* **Reading text**:
Content starts

More Fallout for the Department of Veterans Affairs

Dec 5, 2017

VA community care

It seems lately there is a lot of news coming from the VA. For years now, publicity and scandals have plagued the department.

Another bill recently introduced by Congressman Phil Roe (R-TN) looks at replacing the Veterans Choice Act.

The Veterans Choice Act passed in 2014 after scandals at the department regarding long wait times for veterans to receive medical treatment and falsification of records. Under that Act, veterans have more flexibility to visit private sector care facilities outside of the VA’s system of 1,233 healthcare facilities, including 168 VA medical centers.

Community Care Facility Use Increase

According to Roe, community care appointments have increased by 61% overall since FY2014. In FY2016, 30% of all VA appointments were held within the community rather than VA medical centers. He writes that the VA has collaborated with community providers to treat veterans since 1945, however, the recent increase in veteran demand for community care has brought to light serious issues within the VA’s community care system.

Content ends

Data entries:
Content starts

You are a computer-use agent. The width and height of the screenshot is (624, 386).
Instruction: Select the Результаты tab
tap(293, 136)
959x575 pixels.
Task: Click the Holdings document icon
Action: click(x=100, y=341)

Content ends

* **What you need to do**:
A. List each statistic that the article on the Department of Veterans Affairs gives about VA facilities or appointments.
B. According to the article on the Department of Veterans Affairs, in what year did the Veterans Choice Act pass?
C. Continue the article on the Department of Veterans Affairs from its last sentence.

* **Solved problems**:
A.
- 1,233 healthcare facilities in the VA's system
- 168 VA medical centers
- A 61% overall increase in community care appointments since FY2014
- 30% of all VA appointments held within the community in FY2016

B. 2014

C.
As an example, the VA uses 6 different methods to refer veteran patients to community providers. These 6 different methods can conflict with each other creating confusion for veterans, community providers, and VA employees.

House Committee on Veteran Affairs, led by Chairman Roe and Ranking Member Walz, worked on drafting this legislation in hopes that it will streamline the VA’s community care programs. It has 23 co-sponsors with both Democrat and Republican support.

Purpose of the Bill

The purpose of H.R. 4242 is to establish a permanent VA Care in the Community program. It would provide a greater choice of medical care to veterans under certain conditions.

The VA would set up regular networks for providing care under contract with the VA and would negotiate rates for care and services of veterans and reimburse the care facilities for their services.  The bill also provides that if the agency can’t assign an eligible veteran to a patient-aligned care team or primary care provider because they are unavailable, the veteran would be involved in selecting available primary care providers from among network providers located in the regular network where the veteran lives, or an adjacent one.  The veteran would select one of the available primary care providers to serve as his/her dedicated one.

Reactions

The American Federation of Government Employees represents thousands of VA employees. AFGE has taken issue with the legislation and views it as a way to provide more medical care for veterans through the private sector, threatening the existence of their union to the agency.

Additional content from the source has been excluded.